How do you accomplish that in film?

By creating a situation that will raise a question or manifest a problem in the character's lives. Then we follow their choices in facing and solving these situations in a meaningful way, one that will shed light on the human condition, no matter who you are or where you live. The more distinct and particular the story is, the more universal it becomes, because then it's easier to recognize it's truth.

The bigger aim of course is to make the audience recognize the same story in their own lives. We all live in a story that we tell ourselves and constantly face challenges that we keep solving, only to encounter bigger and better challenges. Think about what sorts of issues you faced ten years ago compared to the issues you deal with today. If the problems are the same - you haven't made progress, you haven't evolved.

So the final goal would be to solve our every day difficulties?

No, that's impossible, every time you solve one problem you are faced with another one.

Why is that?

When you overcome one of life's challenges it will expose another, perhaps a better and more meaningful one. The quality of challenges keep getting better and better, but it never ends, until you come to the realization that that's simply our nature. When we balance one aspect of life, another will fall out of balance.

Do you have an example?

Let's say you don't want to spend your life working 9 to 5 and aim to retire early. Somehow you managed to do that and suddenly you're left with all the free time in the world. So now you have a new challenge - what to do with all this free time.

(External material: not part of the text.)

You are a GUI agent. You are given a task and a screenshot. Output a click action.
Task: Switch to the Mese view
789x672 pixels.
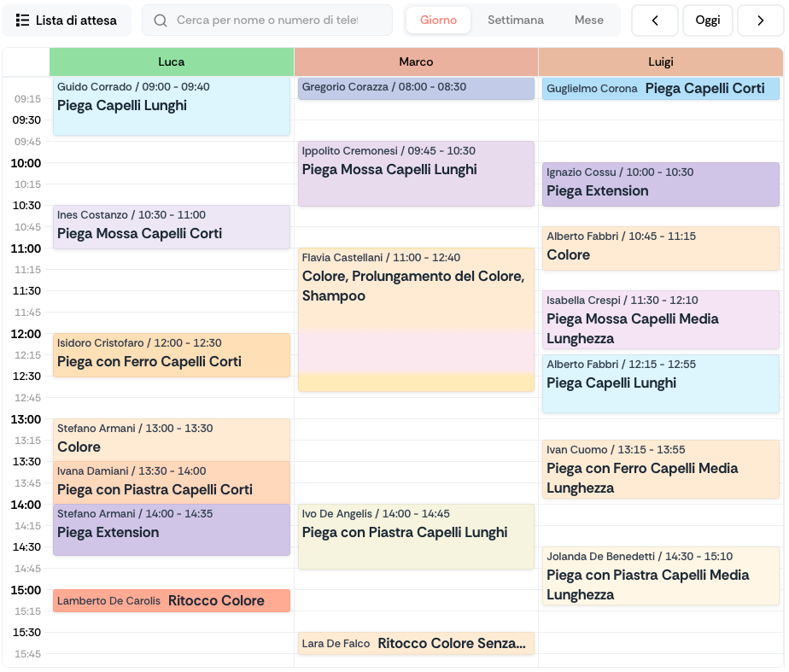(588, 20)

What was your biggest mistake in making your film?

My biggest mistake, by far, was not finding a competent producer to work with from the very first day. I hired producers who failed me and I had to let them go and so I ended up producing the film on my own. Only about three days before shooting I found an excellent Production Manager and was able to let go of the logistics, but up until that moment I was doing everything myself.

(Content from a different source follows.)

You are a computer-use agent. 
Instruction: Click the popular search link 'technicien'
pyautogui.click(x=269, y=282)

What's the hardest part in making a film?

The hardest part is knowing how much to give and how much to hold back. On one side of the spectrum you have total cliché, on-the-nose story acting or camerawork, or too obvious or over-simplistic ideas, meanings or symbols, and a happy ending. On the other side, you have ambiguity and withholding of story elements, vague meaning, and nihilism.

A scene should never be about what the scene is about. It must be about one thing but mean something else. A couple is looking at a shopping window and calmly discussing furniture would actually be a scene about their marriage falling apart. Also, I don't like to use close-ups because that's like telling the audience exactly where to look.
But I don't want the audience to leave my film confused either. So I leave enough clues in the story itself or with visual metaphors, repetition of certain elements, with music or some other way. Some filmmakers use voice-overs which is of course the lazy way to do it. Directors who leave their audiences confused are either condescending towards the audience or aren't sure about the meaning of their story themselves.

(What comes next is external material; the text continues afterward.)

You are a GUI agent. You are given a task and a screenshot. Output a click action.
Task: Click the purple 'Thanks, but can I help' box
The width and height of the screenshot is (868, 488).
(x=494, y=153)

Hollywood type of happy endings repulse me because in real life nothing ends neatly. It reminds me of the closing scene of Sideways, one of my favourite films. Miles meets his ex-wife who recently remarried and is pregnant. He tells her that it seems like everybody is getting married and that last year it was all divorces, and that it must be cyclical. And of course, he's right.

So coming back to your question - finding that sweet-spot between cliché and abstract expressionism - that's the hardest part in filmmaking. But then again, of course, the highest form of art is one that is both abstract and full of meaning. Then you get people writing 300 page books about a film like Mulholland Drive. That's the sort of film that deserves not an Oscar, but a Nobel Prize. If Bob Dylan got one, then why not a filmmaker?